Copy each line of the entries that includes the word "Select".

————

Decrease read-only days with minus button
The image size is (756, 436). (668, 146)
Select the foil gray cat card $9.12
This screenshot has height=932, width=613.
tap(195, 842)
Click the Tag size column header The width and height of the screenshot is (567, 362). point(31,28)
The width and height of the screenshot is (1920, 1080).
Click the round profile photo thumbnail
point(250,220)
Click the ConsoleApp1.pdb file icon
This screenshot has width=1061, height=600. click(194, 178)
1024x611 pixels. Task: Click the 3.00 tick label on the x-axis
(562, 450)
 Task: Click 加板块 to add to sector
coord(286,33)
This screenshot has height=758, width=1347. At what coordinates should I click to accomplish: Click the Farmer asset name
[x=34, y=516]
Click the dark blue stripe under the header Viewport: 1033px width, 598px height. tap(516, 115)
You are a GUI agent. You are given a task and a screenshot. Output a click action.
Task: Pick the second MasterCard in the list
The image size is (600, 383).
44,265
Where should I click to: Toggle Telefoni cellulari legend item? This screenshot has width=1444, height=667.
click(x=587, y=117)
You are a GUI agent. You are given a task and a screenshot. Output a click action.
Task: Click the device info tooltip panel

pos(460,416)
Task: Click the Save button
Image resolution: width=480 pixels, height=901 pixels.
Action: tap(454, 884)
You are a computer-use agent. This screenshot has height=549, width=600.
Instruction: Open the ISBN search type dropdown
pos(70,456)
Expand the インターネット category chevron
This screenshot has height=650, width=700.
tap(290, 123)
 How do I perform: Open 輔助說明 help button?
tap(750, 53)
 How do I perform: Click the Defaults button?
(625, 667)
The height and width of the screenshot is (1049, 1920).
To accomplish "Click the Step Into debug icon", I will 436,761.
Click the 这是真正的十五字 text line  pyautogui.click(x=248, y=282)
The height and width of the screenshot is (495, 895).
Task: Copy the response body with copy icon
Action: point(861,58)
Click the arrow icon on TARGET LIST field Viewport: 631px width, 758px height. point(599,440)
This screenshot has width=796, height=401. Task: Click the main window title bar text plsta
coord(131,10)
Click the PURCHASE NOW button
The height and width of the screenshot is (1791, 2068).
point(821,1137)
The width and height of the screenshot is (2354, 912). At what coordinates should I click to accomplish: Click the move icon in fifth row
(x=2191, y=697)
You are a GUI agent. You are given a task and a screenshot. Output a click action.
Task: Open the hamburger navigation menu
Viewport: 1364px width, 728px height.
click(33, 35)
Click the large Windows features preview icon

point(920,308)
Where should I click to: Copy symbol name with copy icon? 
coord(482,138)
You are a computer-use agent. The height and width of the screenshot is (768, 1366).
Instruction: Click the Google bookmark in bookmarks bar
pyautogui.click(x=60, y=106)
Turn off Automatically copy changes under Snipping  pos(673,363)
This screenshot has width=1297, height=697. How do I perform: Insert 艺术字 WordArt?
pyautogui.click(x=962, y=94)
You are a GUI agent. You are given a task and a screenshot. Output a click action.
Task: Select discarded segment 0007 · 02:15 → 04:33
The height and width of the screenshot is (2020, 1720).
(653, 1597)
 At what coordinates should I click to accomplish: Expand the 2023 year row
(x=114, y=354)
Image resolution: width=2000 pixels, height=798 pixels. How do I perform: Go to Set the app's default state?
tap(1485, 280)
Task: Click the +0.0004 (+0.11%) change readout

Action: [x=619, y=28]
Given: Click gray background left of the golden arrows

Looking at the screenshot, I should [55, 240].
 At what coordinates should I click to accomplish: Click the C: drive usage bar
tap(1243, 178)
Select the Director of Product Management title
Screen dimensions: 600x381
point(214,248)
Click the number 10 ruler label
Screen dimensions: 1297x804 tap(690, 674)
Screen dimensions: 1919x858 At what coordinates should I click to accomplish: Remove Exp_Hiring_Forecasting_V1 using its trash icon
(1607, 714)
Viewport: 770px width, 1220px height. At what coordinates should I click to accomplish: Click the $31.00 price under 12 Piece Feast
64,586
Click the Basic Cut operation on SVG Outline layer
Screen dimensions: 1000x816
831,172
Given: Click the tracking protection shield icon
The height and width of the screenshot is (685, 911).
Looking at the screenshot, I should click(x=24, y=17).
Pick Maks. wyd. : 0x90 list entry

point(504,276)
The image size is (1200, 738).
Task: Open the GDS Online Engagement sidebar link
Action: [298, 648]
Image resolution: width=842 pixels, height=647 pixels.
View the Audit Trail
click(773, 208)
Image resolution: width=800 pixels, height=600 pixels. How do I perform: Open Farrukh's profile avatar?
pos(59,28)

————

Result →
Select the foil gray cat card $9.12
Task: Select discarded segment 0007 · 02:15 → 04:33
Select the Director of Product Management title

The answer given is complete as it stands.